What are the details?

Arthur's Stone, located in the West Midlands of England, has been linked to the mythical leader for a long time.

Popular lore points to the day King Arthur found a pebble in his shoe as he was marching into battle. He threw it aside, and at that point, the pebble grew in size due to "pride at having been touched by him," according to Atlas Obscura.

A different story says Arthur met a giant, and they clashed until the giant's elbows left massive impressions in the place where he was defeated and passed away.

Beyond the myths, the tomb has long intrigued the experts and the public. And now, the first excavation of this site is set to shed more insight into the history, according to James Thomas from the Hereford Times.

A team of researchers from English Heritage, the charity that preserved the monument, and the University of Manchester are unlikely to find the remains of the king of Camelot, but they believe they can find traces of the Neolithic Britons who built the tomb and made use of it.

Even though archaeologists initially believed that Arthur's Stone was part of a wedge-shaped stone cairn, just like those located in the Cotswolds and South Wales, recent excavations have changed the assumption.
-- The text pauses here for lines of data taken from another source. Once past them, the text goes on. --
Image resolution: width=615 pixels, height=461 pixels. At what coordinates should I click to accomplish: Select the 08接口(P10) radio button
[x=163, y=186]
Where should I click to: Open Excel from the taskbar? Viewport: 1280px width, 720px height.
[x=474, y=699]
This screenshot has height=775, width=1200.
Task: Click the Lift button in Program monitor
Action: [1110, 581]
"I think it has considerable potential. It is a monument of an entirely different kind to the one that we'd imagined," Julian Thomas, who is an archaeologist at the University of Manchester, said for the London Times.
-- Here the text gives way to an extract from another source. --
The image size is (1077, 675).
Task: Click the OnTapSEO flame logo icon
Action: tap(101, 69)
Only the inner chamber of the tomb, which consists of nine upright stones that are topped by a capstone weighing over 25 tons, survives today, according to a statement. In a previous dig that took place outside the monument, it was uncovered that Arthur's Stone underwent two different phases of construction and extended toward a field to the south.

In the beginning, the tomb was made of a southwest-facing long mound that was surrounded by wooden posts. Once that mound fell, the Neolithic residents in the area reinforced the site with a large avenue of posts, an upright stone, and two rock chambers. And this time, the posts were facing southeast.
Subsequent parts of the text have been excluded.